-- Start of Stored records --
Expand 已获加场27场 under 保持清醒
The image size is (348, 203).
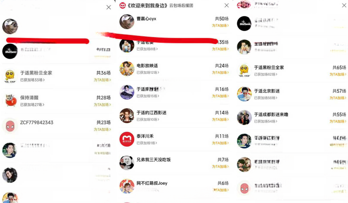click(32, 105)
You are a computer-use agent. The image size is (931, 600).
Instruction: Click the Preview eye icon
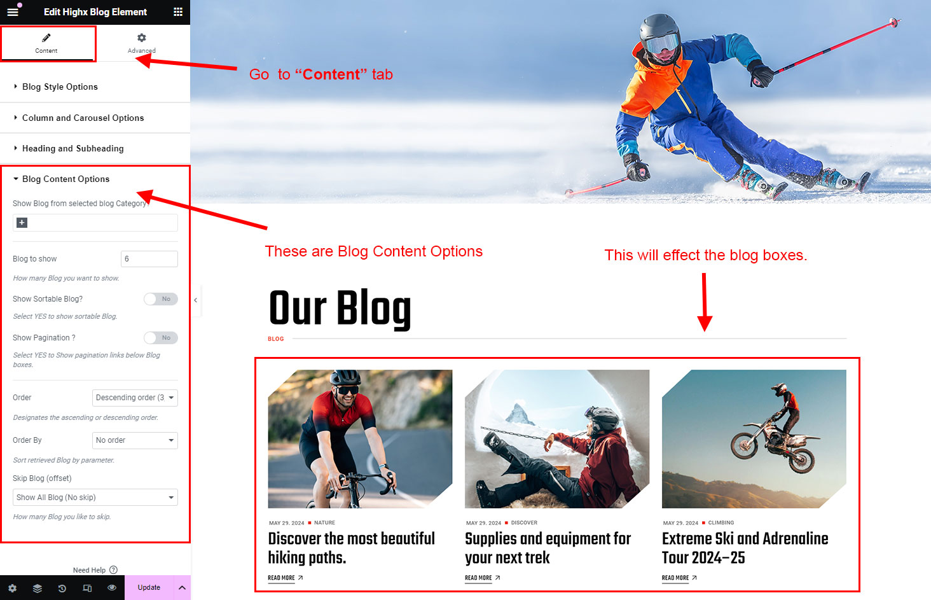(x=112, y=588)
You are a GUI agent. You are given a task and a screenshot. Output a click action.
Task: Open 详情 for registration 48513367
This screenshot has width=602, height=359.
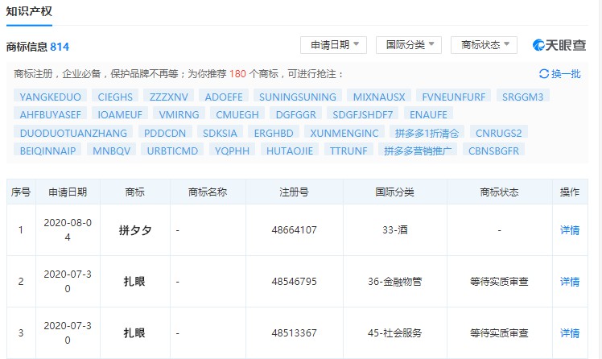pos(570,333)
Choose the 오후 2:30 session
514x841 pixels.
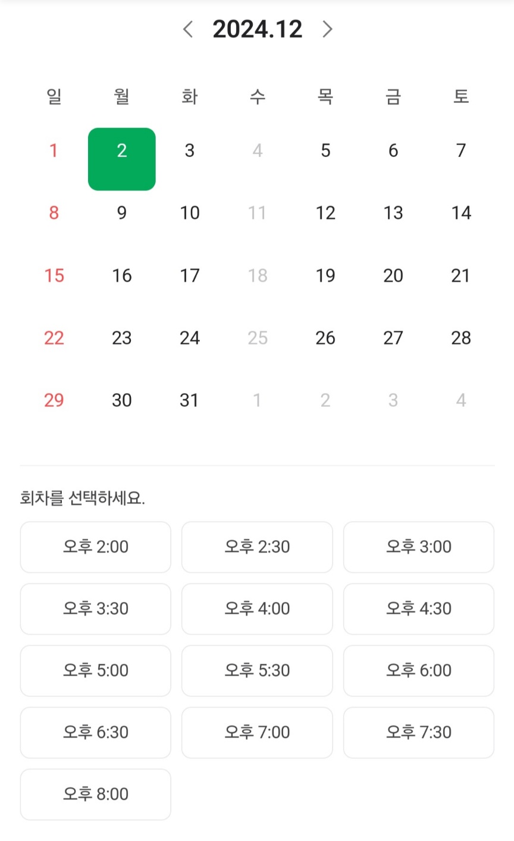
-- End of Stored records --
-- Start of Stored records --
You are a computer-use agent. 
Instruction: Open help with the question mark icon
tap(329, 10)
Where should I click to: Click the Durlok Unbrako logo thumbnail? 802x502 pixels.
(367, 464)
-- End of Stored records --
-- Start of Stored records --
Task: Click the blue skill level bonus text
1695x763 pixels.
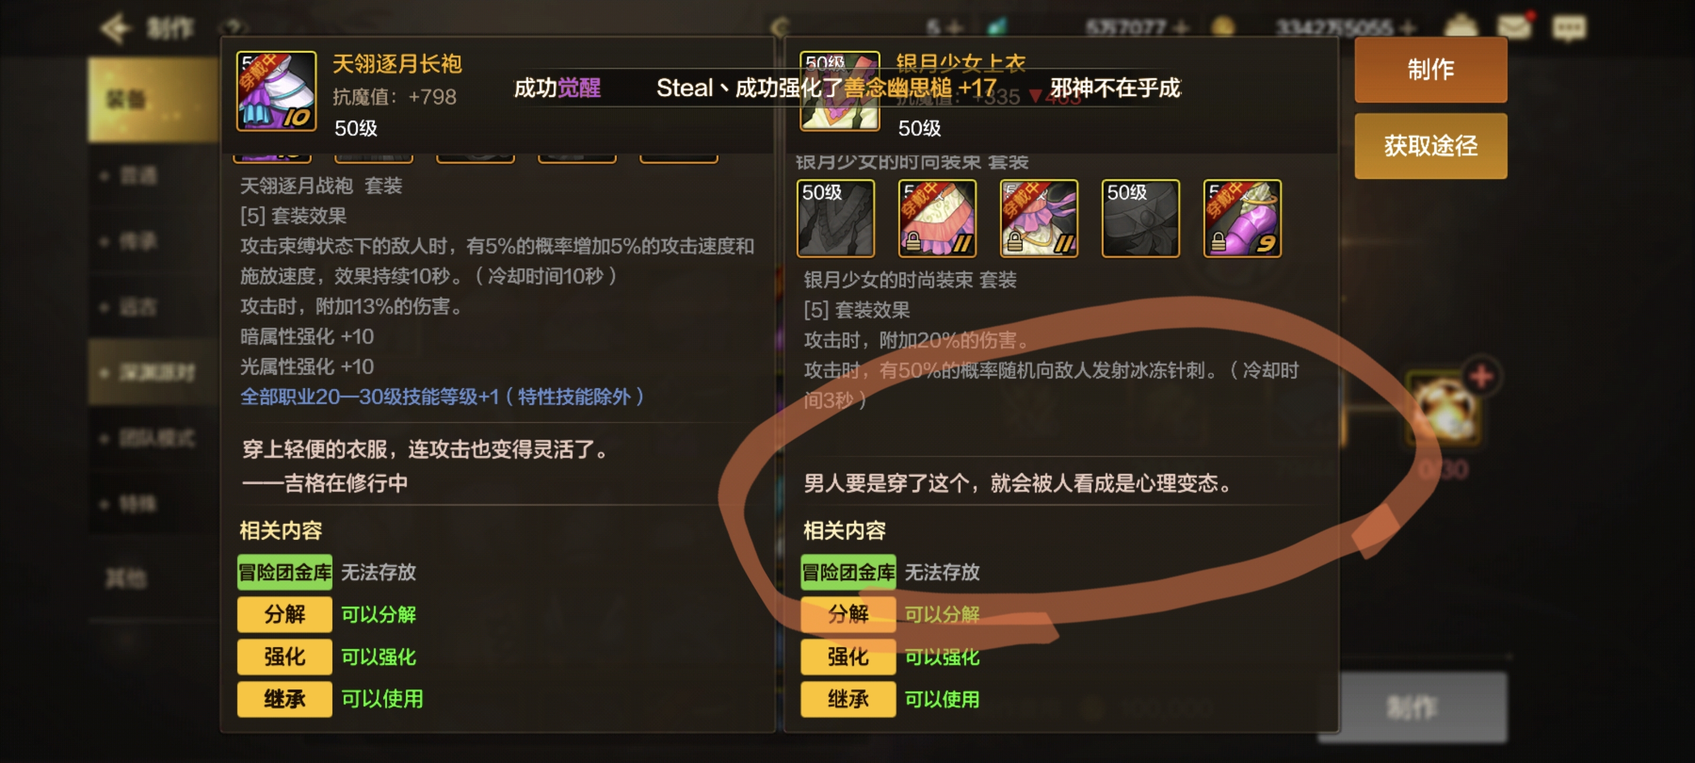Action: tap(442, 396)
-- End of Stored records --
-- Exercise task --
Rewrite only the material from the line that contains "Task: Click the blue skill level bonus text" through the line that contains "Action: tap(442, 396)", replacing "blue" with "green" and keeping everything else the same. Leave the pictures out of your answer.

-- Full output --
Task: Click the green skill level bonus text
1695x763 pixels.
Action: tap(442, 396)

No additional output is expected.